====== RECORDS

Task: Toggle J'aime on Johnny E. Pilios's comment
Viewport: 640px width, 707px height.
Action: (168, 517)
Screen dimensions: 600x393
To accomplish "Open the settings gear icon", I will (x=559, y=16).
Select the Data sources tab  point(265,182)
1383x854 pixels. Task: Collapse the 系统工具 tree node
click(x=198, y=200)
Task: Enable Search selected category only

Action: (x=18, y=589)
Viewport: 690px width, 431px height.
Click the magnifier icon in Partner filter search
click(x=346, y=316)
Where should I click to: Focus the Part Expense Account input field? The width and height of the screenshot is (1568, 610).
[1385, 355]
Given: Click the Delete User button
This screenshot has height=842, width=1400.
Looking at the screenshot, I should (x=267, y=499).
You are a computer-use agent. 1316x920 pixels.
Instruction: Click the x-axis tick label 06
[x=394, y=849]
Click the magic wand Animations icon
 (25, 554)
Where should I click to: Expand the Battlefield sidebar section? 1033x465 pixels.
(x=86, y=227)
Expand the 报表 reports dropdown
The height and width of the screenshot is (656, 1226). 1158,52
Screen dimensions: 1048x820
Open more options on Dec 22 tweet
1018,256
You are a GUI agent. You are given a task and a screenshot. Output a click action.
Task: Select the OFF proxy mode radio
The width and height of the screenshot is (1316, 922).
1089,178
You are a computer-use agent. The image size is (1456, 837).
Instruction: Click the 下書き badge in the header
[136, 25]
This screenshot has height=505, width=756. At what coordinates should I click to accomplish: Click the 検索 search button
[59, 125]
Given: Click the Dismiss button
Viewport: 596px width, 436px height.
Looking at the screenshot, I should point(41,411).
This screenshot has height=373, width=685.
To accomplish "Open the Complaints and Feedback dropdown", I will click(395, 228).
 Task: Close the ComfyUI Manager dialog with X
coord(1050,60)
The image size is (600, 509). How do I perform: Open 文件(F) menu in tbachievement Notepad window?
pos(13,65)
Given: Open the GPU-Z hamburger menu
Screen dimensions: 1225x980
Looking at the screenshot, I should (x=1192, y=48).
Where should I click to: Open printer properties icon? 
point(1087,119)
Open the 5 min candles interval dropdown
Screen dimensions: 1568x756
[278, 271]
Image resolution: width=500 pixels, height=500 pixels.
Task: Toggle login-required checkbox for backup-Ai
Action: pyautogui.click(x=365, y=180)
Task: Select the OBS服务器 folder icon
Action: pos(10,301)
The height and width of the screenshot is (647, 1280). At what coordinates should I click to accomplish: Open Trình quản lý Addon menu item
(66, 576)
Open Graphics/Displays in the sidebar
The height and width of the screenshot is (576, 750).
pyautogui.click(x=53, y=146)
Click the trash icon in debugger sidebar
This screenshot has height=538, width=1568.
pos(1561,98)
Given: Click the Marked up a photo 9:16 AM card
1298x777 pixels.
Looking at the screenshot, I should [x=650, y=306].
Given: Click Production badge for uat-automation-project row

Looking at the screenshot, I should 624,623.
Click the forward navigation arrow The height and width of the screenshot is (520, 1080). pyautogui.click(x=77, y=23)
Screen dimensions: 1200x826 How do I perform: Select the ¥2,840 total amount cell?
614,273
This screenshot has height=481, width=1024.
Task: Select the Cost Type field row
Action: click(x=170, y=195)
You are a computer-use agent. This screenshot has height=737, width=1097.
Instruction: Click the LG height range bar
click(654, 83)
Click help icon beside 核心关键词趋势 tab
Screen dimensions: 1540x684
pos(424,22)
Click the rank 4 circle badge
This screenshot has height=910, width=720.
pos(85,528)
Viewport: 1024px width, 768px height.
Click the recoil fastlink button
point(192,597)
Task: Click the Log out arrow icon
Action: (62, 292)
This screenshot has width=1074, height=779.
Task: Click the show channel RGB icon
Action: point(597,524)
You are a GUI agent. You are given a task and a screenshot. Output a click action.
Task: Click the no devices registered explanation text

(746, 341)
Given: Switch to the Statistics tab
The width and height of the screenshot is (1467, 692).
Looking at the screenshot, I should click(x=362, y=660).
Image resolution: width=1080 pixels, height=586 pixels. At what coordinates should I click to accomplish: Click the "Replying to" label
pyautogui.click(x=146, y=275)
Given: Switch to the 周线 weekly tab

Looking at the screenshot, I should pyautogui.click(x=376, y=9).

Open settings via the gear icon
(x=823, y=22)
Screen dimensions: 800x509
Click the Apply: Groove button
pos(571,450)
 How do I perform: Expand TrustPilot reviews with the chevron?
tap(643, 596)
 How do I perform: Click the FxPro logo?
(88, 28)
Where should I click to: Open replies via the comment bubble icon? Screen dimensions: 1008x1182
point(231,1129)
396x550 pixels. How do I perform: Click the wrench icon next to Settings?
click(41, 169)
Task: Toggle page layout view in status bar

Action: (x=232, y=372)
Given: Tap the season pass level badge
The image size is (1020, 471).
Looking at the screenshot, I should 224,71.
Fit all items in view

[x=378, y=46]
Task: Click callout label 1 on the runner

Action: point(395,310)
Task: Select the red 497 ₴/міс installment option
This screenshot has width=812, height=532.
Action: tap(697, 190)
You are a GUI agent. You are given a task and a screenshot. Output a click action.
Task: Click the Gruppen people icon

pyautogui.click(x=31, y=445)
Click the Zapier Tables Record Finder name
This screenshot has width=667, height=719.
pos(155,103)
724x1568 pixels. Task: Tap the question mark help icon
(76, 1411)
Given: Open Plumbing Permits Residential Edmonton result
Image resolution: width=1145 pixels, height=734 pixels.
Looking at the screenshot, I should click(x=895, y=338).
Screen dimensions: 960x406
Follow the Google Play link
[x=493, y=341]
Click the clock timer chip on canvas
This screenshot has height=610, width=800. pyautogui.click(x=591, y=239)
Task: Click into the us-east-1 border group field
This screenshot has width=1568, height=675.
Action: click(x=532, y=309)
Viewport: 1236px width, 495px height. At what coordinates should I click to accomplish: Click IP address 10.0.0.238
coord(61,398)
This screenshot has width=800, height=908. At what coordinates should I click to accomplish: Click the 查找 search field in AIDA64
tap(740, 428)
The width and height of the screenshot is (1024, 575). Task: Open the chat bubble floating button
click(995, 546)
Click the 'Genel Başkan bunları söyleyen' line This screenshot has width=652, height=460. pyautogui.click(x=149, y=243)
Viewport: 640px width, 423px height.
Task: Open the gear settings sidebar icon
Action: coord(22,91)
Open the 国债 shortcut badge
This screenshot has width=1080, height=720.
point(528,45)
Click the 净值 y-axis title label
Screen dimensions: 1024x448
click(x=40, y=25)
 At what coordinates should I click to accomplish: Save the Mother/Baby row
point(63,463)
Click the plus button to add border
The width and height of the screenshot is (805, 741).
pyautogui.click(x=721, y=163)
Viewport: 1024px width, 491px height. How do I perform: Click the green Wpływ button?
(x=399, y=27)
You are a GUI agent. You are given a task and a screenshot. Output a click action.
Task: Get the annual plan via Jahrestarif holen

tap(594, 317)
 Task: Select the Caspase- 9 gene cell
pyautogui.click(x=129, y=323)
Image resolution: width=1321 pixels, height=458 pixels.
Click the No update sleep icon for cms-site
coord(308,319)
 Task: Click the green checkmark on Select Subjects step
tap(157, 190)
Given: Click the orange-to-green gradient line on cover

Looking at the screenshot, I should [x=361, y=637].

============

• PROBLEM REQUIREMENTS:
Would you write out each entry precisely as it is given?

• SOLUTION TO THIS PROBLEM:
Task: Toggle J'aime on Johnny E. Pilios's comment
Viewport: 640px width, 707px height.
Action: (168, 517)
Screen dimensions: 600x393
To accomplish "Open the settings gear icon", I will (x=559, y=16).
Select the Data sources tab  point(265,182)
1383x854 pixels. Task: Collapse the 系统工具 tree node
click(x=198, y=200)
Task: Enable Search selected category only

Action: (x=18, y=589)
Viewport: 690px width, 431px height.
Click the magnifier icon in Partner filter search
click(x=346, y=316)
Where should I click to: Focus the Part Expense Account input field? The width and height of the screenshot is (1568, 610).
[1385, 355]
Given: Click the Delete User button
This screenshot has height=842, width=1400.
Looking at the screenshot, I should (x=267, y=499).
You are a computer-use agent. 1316x920 pixels.
Instruction: Click the x-axis tick label 06
[x=394, y=849]
Click the magic wand Animations icon
 (25, 554)
Where should I click to: Expand the Battlefield sidebar section? 1033x465 pixels.
(x=86, y=227)
Expand the 报表 reports dropdown
The height and width of the screenshot is (656, 1226). 1158,52
Screen dimensions: 1048x820
Open more options on Dec 22 tweet
1018,256
You are a GUI agent. You are given a task and a screenshot. Output a click action.
Task: Select the OFF proxy mode radio
The width and height of the screenshot is (1316, 922).
1089,178
You are a computer-use agent. The image size is (1456, 837).
Instruction: Click the 下書き badge in the header
[136, 25]
This screenshot has height=505, width=756. At what coordinates should I click to accomplish: Click the 検索 search button
[59, 125]
Given: Click the Dismiss button
Viewport: 596px width, 436px height.
Looking at the screenshot, I should point(41,411).
This screenshot has height=373, width=685.
To accomplish "Open the Complaints and Feedback dropdown", I will click(395, 228).
 Task: Close the ComfyUI Manager dialog with X
coord(1050,60)
The image size is (600, 509). How do I perform: Open 文件(F) menu in tbachievement Notepad window?
pos(13,65)
Given: Open the GPU-Z hamburger menu
Screen dimensions: 1225x980
Looking at the screenshot, I should (x=1192, y=48).
Where should I click to: Open printer properties icon? 
point(1087,119)
Open the 5 min candles interval dropdown
Screen dimensions: 1568x756
[278, 271]
Image resolution: width=500 pixels, height=500 pixels.
Task: Toggle login-required checkbox for backup-Ai
Action: pyautogui.click(x=365, y=180)
Task: Select the OBS服务器 folder icon
Action: pos(10,301)
The height and width of the screenshot is (647, 1280). At what coordinates should I click to accomplish: Open Trình quản lý Addon menu item
(66, 576)
Open Graphics/Displays in the sidebar
The height and width of the screenshot is (576, 750).
pyautogui.click(x=53, y=146)
Click the trash icon in debugger sidebar
This screenshot has height=538, width=1568.
pos(1561,98)
Given: Click the Marked up a photo 9:16 AM card
1298x777 pixels.
Looking at the screenshot, I should [x=650, y=306].
Given: Click Production badge for uat-automation-project row

Looking at the screenshot, I should 624,623.
Click the forward navigation arrow The height and width of the screenshot is (520, 1080). pyautogui.click(x=77, y=23)
Screen dimensions: 1200x826 How do I perform: Select the ¥2,840 total amount cell?
614,273
This screenshot has height=481, width=1024.
Task: Select the Cost Type field row
Action: click(x=170, y=195)
You are a computer-use agent. This screenshot has height=737, width=1097.
Instruction: Click the LG height range bar
click(654, 83)
Click help icon beside 核心关键词趋势 tab
Screen dimensions: 1540x684
pos(424,22)
Click the rank 4 circle badge
This screenshot has height=910, width=720.
pos(85,528)
Viewport: 1024px width, 768px height.
Click the recoil fastlink button
point(192,597)
Task: Click the Log out arrow icon
Action: (62, 292)
This screenshot has width=1074, height=779.
Task: Click the show channel RGB icon
Action: point(597,524)
You are a GUI agent. You are given a task and a screenshot. Output a click action.
Task: Click the no devices registered explanation text

(746, 341)
Given: Switch to the Statistics tab
The width and height of the screenshot is (1467, 692).
Looking at the screenshot, I should click(x=362, y=660).
Image resolution: width=1080 pixels, height=586 pixels. At what coordinates should I click to accomplish: Click the "Replying to" label
pyautogui.click(x=146, y=275)
Given: Switch to the 周线 weekly tab

Looking at the screenshot, I should pyautogui.click(x=376, y=9).

Open settings via the gear icon
(x=823, y=22)
Screen dimensions: 800x509
Click the Apply: Groove button
pos(571,450)
 How do I perform: Expand TrustPilot reviews with the chevron?
tap(643, 596)
 How do I perform: Click the FxPro logo?
(88, 28)
Where should I click to: Open replies via the comment bubble icon? Screen dimensions: 1008x1182
point(231,1129)
396x550 pixels. How do I perform: Click the wrench icon next to Settings?
click(41, 169)
Task: Toggle page layout view in status bar

Action: (x=232, y=372)
Given: Tap the season pass level badge
The image size is (1020, 471).
Looking at the screenshot, I should 224,71.
Fit all items in view

[x=378, y=46]
Task: Click callout label 1 on the runner

Action: point(395,310)
Task: Select the red 497 ₴/міс installment option
This screenshot has width=812, height=532.
Action: tap(697, 190)
You are a GUI agent. You are given a task and a screenshot. Output a click action.
Task: Click the Gruppen people icon

pyautogui.click(x=31, y=445)
Click the Zapier Tables Record Finder name
This screenshot has width=667, height=719.
pos(155,103)
724x1568 pixels. Task: Tap the question mark help icon
(76, 1411)
Given: Open Plumbing Permits Residential Edmonton result
Image resolution: width=1145 pixels, height=734 pixels.
Looking at the screenshot, I should click(x=895, y=338).
Screen dimensions: 960x406
Follow the Google Play link
[x=493, y=341]
Click the clock timer chip on canvas
This screenshot has height=610, width=800. pyautogui.click(x=591, y=239)
Task: Click into the us-east-1 border group field
This screenshot has width=1568, height=675.
Action: click(x=532, y=309)
Viewport: 1236px width, 495px height. At what coordinates should I click to accomplish: Click IP address 10.0.0.238
coord(61,398)
This screenshot has width=800, height=908. At what coordinates should I click to accomplish: Click the 查找 search field in AIDA64
tap(740, 428)
The width and height of the screenshot is (1024, 575). Task: Open the chat bubble floating button
click(995, 546)
Click the 'Genel Başkan bunları söyleyen' line This screenshot has width=652, height=460. pyautogui.click(x=149, y=243)
Viewport: 640px width, 423px height.
Task: Open the gear settings sidebar icon
Action: coord(22,91)
Open the 国债 shortcut badge
This screenshot has width=1080, height=720.
point(528,45)
Click the 净值 y-axis title label
Screen dimensions: 1024x448
click(x=40, y=25)
 At what coordinates should I click to accomplish: Save the Mother/Baby row
point(63,463)
Click the plus button to add border
The width and height of the screenshot is (805, 741).
pyautogui.click(x=721, y=163)
Viewport: 1024px width, 491px height. How do I perform: Click the green Wpływ button?
(x=399, y=27)
You are a GUI agent. You are given a task and a screenshot. Output a click action.
Task: Get the annual plan via Jahrestarif holen

tap(594, 317)
 Task: Select the Caspase- 9 gene cell
pyautogui.click(x=129, y=323)
Image resolution: width=1321 pixels, height=458 pixels.
Click the No update sleep icon for cms-site
coord(308,319)
 Task: Click the green checkmark on Select Subjects step
tap(157, 190)
Given: Click the orange-to-green gradient line on cover

Looking at the screenshot, I should [x=361, y=637].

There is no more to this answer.